▶ TASK
Continue the article on physician network contract management from the point where it ends.

== DOCUMENT EXCERPT

Network Contract Management

HealthBond - Krohn

Network Contract Management

Rick Krohn
A core capability of any physician organization is the ability to develop new business on behalf of its' membership, and the traditional physician network has focused on this single overriding mission to ally physicians in a loose confederation of practices for contracting purposes. In a strictly fee for service environment, this strategy has been effective in generating new contracts and preserving old ones, but it is a notoriously weak bonding agent and preserves the culture of the independent, small practitioner. As managed care exercises an ever-growing influence on the healthcare marketplace, this physician culture is increasingly out of step with the trend toward market consolidation and the demand for ongoing gains in operating efficiency. This stark truth becomes apparent as the contracting environment shifts from a pure fee for service to a mixed environment of fee for service and managed care contracting. When this occurs the demands placed upon physician practices change dramatically, in terms of the ability of physicians to compete for and manage an array of indemnity and risk based contracting arrangements. Payers seek to ratchet down reimbursement, impose demands for information and compliance with operating and clinical standards, off-load risk to providers, and proceed to create relationships with larger physician organizations. All too often, physicians have been ill prepared to accept the additional administrative and clinical burdens of these newer contracting arrangements.

Enter the physician network. It plays a leading role in organizing physicians to compete for contracts and in introducing contract management capabilities beyond the financial and technical reach of most small physician organizations. As a contracting agent, the physician led network is capable of assuming multiple roles in generating and managing contracts. First, the IPA network model can be the "messenger" of physician fee-for-service reimbursement requirements, and facilitate agreement between the payer and the network membership on the terms of the contract. [note: within the IPA and related models, for non risk contracting, the network is limited in the types of active physician representation it can provide]. Second, the network can receive and disburse network revenue for risk contracts, either in the form of fee for service or capitation. In situations where the network meets regulatory requirements of "substantial economic integration" among the members, or the network employs physicians, the network may act as a one-stop signatory and physician representative for all contract related matters. In a mixed contracting environment, the network may perform any number of these roles simultaneously. But perhaps the greatest service offered by the network is in the negotiation and administration of risk sharing arrangements.

====
== DATA SHOWN

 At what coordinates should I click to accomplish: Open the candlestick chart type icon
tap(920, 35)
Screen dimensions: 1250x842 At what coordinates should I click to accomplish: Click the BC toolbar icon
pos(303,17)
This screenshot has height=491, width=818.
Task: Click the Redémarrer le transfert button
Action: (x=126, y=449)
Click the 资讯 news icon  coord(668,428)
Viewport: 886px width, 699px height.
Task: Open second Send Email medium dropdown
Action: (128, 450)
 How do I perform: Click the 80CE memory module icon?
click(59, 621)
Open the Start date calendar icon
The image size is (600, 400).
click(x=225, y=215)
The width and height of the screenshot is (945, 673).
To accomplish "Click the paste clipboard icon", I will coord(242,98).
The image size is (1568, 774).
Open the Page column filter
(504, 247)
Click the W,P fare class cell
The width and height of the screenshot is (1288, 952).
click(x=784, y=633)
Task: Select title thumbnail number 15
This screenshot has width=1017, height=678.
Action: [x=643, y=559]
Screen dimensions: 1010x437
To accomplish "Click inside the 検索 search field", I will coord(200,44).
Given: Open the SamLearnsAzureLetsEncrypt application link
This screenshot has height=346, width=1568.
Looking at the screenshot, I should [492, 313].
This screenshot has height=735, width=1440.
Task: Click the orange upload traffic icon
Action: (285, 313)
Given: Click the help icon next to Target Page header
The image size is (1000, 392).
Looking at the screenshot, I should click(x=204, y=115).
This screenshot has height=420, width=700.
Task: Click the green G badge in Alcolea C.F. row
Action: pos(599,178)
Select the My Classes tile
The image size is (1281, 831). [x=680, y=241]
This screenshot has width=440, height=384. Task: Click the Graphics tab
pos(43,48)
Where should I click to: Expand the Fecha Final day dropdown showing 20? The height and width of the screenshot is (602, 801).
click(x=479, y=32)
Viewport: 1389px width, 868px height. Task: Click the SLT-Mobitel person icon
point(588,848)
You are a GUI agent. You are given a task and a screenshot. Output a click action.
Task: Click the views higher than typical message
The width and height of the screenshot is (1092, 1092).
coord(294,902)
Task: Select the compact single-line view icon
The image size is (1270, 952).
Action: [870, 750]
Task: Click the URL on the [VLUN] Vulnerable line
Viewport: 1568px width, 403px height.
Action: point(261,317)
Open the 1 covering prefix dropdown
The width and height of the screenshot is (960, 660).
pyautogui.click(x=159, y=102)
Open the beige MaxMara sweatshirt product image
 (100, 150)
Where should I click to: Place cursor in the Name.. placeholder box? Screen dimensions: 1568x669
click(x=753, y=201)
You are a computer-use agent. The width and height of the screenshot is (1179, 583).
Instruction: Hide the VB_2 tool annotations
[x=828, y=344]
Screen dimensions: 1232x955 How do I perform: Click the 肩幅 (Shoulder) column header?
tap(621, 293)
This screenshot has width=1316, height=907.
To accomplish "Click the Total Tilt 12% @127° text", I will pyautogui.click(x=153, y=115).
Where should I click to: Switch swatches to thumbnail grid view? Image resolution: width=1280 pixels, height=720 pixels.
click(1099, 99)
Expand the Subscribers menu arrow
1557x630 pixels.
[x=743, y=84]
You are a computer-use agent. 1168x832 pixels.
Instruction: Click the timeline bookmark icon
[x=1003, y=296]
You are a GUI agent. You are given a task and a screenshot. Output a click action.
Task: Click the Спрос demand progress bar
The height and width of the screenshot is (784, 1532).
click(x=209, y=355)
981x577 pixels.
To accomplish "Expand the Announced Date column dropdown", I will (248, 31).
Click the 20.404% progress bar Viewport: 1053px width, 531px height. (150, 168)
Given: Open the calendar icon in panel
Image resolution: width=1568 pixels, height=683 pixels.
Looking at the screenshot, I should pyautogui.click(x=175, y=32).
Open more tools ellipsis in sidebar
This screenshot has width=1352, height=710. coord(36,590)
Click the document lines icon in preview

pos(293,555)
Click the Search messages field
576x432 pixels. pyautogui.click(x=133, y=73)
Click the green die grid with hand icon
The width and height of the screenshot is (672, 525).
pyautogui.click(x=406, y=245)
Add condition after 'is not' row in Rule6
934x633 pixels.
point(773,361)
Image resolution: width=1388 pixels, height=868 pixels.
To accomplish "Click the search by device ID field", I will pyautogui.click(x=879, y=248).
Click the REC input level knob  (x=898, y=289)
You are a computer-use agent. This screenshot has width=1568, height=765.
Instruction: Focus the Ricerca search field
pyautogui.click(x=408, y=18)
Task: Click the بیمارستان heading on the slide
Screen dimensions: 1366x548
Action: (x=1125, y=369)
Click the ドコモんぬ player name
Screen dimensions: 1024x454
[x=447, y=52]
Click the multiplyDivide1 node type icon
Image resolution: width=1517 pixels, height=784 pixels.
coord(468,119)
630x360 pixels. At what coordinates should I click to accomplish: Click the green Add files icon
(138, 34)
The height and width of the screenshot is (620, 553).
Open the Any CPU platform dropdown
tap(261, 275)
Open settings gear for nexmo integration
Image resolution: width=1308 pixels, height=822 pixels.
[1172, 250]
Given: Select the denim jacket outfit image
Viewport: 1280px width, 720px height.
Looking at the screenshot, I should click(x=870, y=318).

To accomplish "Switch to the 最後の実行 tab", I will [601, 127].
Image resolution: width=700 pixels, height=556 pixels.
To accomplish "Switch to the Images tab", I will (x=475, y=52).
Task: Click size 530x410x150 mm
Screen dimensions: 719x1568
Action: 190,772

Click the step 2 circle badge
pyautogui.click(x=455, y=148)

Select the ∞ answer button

====

▶ TASK OUTPUT
The economics of risk contracting are forcing physicians in ever-growing numbers to become adept at conducting the business of managing care. The common physician perception of risk based contracting focuses upon the financial implications of fixed reimbursement, but this is only one of several types of risk associated with managed care contracting, including:

{ Product Risk - the ability of the physician to provide packaged services such as case rates, Ambulatory Care Group (APG), per case, or other defined group of services, at a profit, on a discounted fee basis.

{ Actuarial Risk - the ability of the physician to provide a defined set of services to a defined population for a defined period of time, at a fixed price, and at an acceptable level of cost and profit.

{ Utilization Risk - the ability of the physician to balance their personal vision of quality care with the economic demands of appropriate care and cost control.

{ Adverse Selection Risk - the danger that the members assigned to a single physician are sicker, and therefore more resource intensive, than is represented in the reimbursement rate.

{ Partner Risk - the danger that the payer or a provider risk partner is incapable of meeting their responsibilities in collaboratively managing the risk elements of the contract.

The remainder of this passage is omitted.